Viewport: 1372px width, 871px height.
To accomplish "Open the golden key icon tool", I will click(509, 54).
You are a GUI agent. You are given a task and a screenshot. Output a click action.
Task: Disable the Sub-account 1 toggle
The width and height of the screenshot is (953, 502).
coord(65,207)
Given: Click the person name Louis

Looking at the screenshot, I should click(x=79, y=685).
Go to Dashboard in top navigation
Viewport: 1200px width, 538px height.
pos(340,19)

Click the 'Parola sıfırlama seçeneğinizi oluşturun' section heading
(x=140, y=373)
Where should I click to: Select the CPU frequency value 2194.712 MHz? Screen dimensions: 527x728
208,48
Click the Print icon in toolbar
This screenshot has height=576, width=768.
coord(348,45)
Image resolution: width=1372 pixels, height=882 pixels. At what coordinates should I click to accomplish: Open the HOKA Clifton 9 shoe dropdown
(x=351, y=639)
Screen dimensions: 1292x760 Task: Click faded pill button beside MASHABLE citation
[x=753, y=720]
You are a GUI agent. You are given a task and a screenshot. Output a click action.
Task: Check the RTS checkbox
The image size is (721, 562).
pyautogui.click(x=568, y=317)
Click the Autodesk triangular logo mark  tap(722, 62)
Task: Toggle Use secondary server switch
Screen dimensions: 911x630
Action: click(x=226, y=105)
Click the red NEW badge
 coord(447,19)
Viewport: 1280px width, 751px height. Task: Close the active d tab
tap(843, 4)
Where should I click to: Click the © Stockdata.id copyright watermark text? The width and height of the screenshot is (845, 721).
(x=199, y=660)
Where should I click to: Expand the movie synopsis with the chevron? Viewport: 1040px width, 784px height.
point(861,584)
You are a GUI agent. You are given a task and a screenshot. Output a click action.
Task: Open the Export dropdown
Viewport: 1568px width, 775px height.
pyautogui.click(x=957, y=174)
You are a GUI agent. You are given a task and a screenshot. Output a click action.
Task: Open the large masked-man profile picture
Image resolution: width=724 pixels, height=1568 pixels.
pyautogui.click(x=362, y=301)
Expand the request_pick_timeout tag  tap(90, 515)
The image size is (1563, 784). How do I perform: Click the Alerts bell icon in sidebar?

» **THE PROBLEM**: Repeat the items from the line with "Task: Toggle Use secondary server switch" to the line with "Expand the request_pick_timeout", both included, word for word.

» **COMPLETED TASK**:
Task: Toggle Use secondary server switch
Screen dimensions: 911x630
Action: click(x=226, y=105)
Click the red NEW badge
 coord(447,19)
Viewport: 1280px width, 751px height. Task: Close the active d tab
tap(843, 4)
Where should I click to: Click the © Stockdata.id copyright watermark text? The width and height of the screenshot is (845, 721).
(x=199, y=660)
Where should I click to: Expand the movie synopsis with the chevron? Viewport: 1040px width, 784px height.
point(861,584)
You are a GUI agent. You are given a task and a screenshot. Output a click action.
Task: Open the Export dropdown
Viewport: 1568px width, 775px height.
pyautogui.click(x=957, y=174)
You are a GUI agent. You are given a task and a screenshot. Output a click action.
Task: Open the large masked-man profile picture
Image resolution: width=724 pixels, height=1568 pixels.
pyautogui.click(x=362, y=301)
Expand the request_pick_timeout tag  tap(90, 515)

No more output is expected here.